How Kiira groups code fences — by default each fence is an isolated module, but fences sharing a group= id are type-checked together in document order so later snippets can use earlier declarations.

The default: isolated fences

By default, each fence is checked as its own isolated module. That means a fence cannot see declarations from a fence above it. This snippet fails on its own because user is never defined:

``ts
console.log(user.name)
``

Grouping with group=

When you give two or more fences the same group= id, Kiira type-checks them together, in document order — concatenating them into a single virtual module.

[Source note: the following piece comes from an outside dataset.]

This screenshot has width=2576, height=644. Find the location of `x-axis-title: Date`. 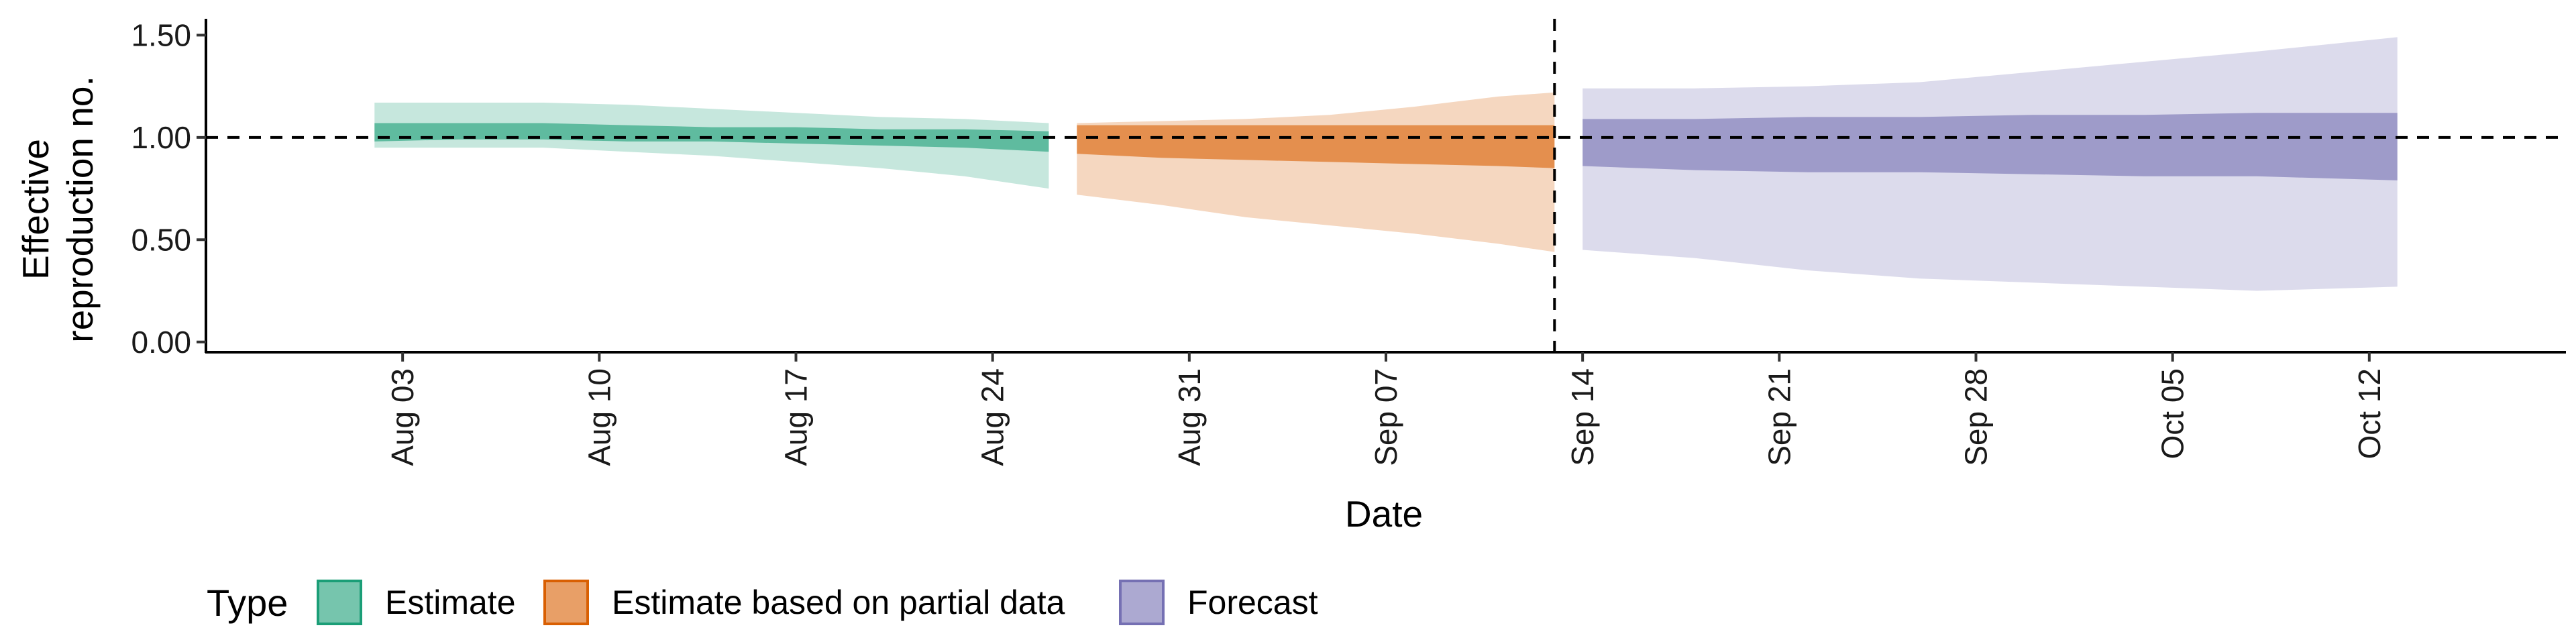

x-axis-title: Date is located at coordinates (1384, 514).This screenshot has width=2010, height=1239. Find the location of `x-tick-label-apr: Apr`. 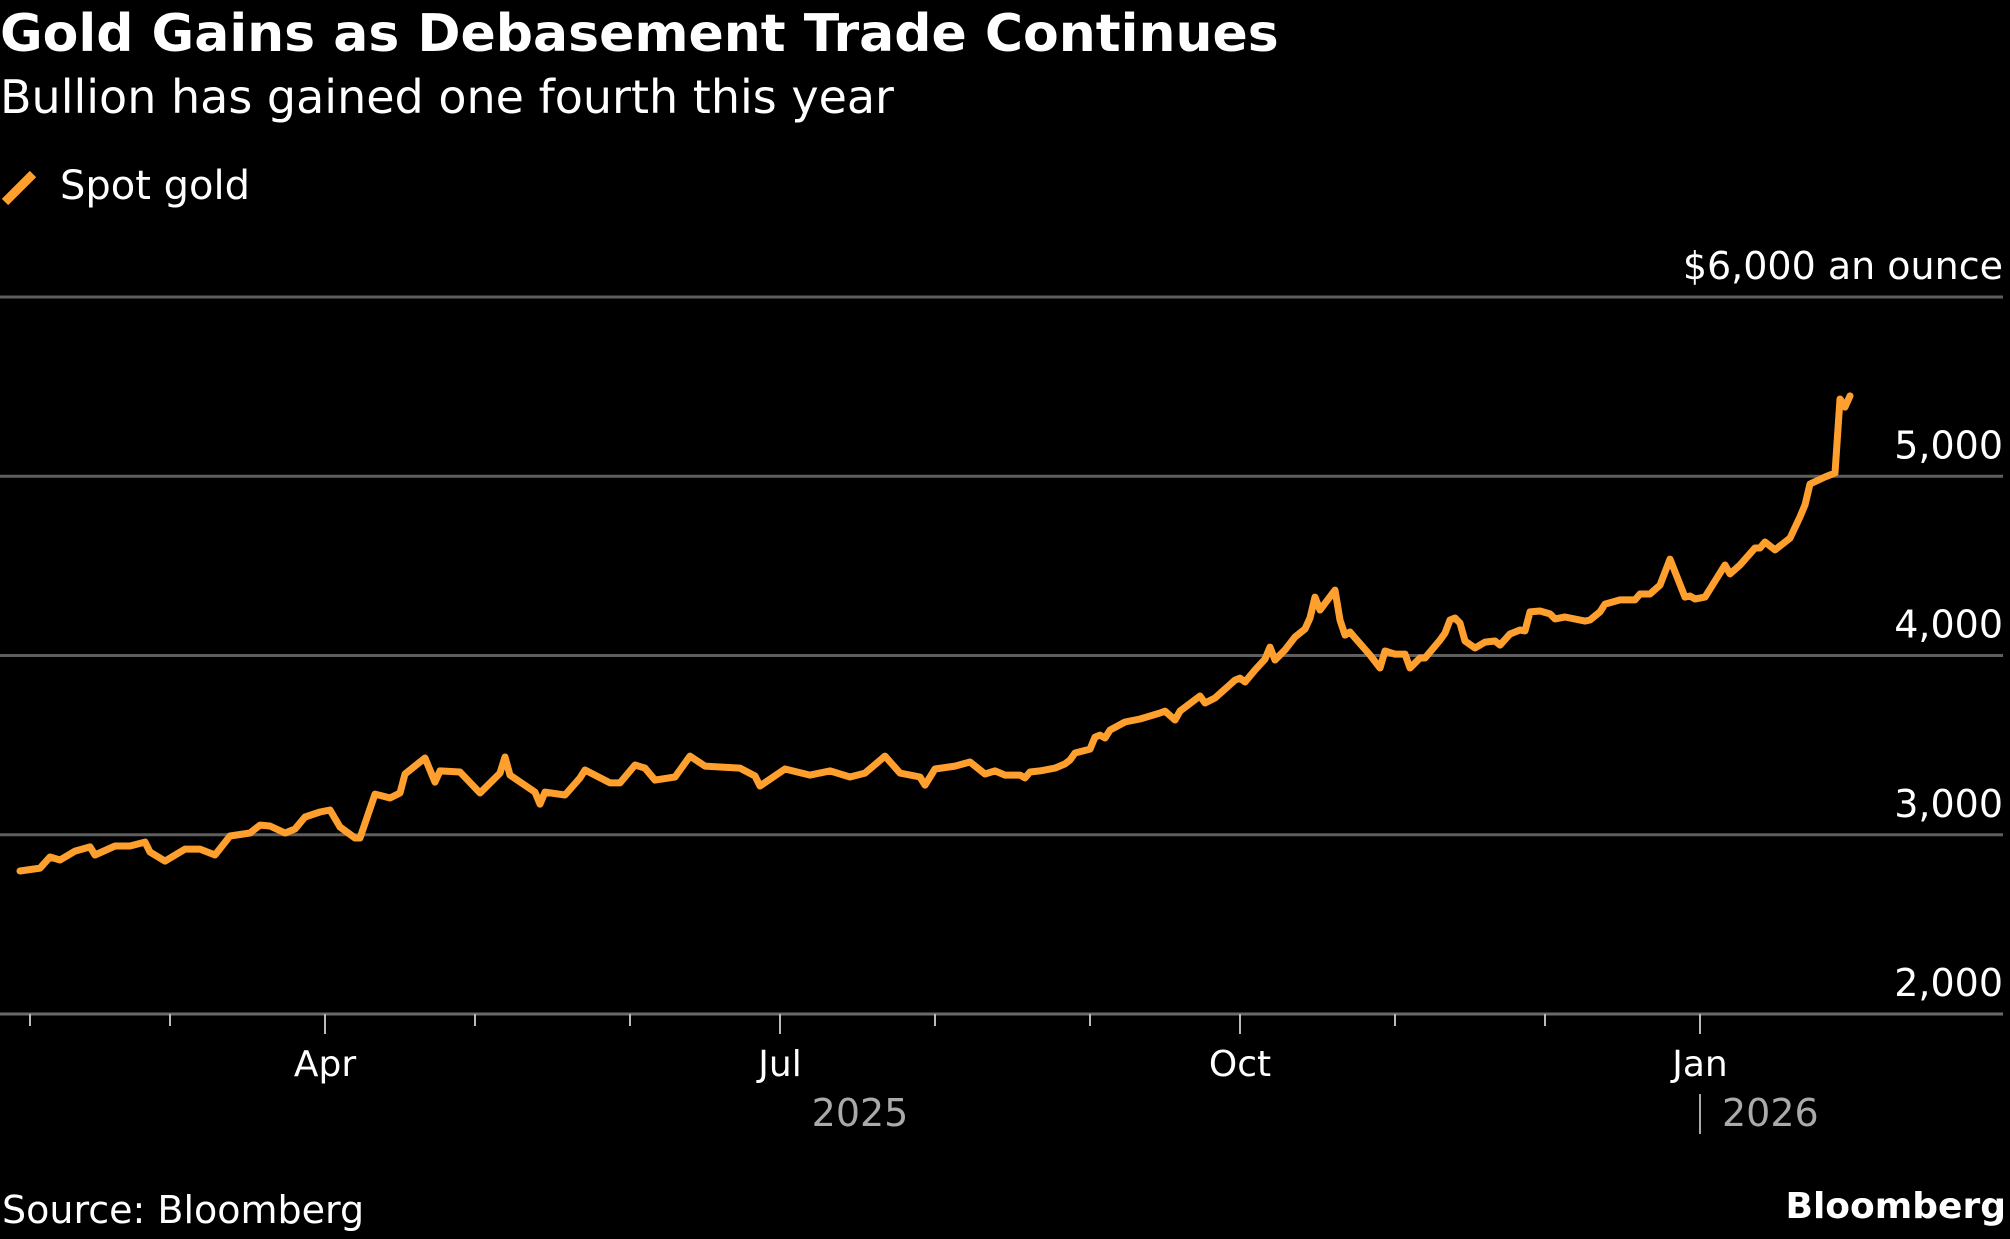

x-tick-label-apr: Apr is located at coordinates (325, 1064).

A later fence can use a const (or any declaration) from an earlier fence in the same group:

``ts group=walkthrough
const user = getUser()
``
Some explanatory prose between the snippets
``ts group=walkthrough
console.log(user.name) // ✅ `user` is in scope from the first fence
``

This is exactly how step-by-step tutorials read: each fence builds on the last. Grouping lets you split a single coherent example across several fences with prose in between, while still type-checking it as one program.

Auto-detected continuations

Kiira auto-detects when an ungrouped fence is really a continuation of an earlier one (for example, it references a symbol declared above). When detected:

  • During a normal kiira check, Kiira treats them as a continuation so you get meaningful results instead of spurious "cannot find name" errors.
  • Running kiira check --fix writes explicit group= tags onto those fences so the relationship is recorded in the Markdown:
<!-- after `kiira check --fix` -->
``ts group=example-1
const user = getUser()
``
``ts group=example-1
console.log(user.name)
``

Adding the tags yourself is always fine, and it makes intent explicit for readers and other tooling.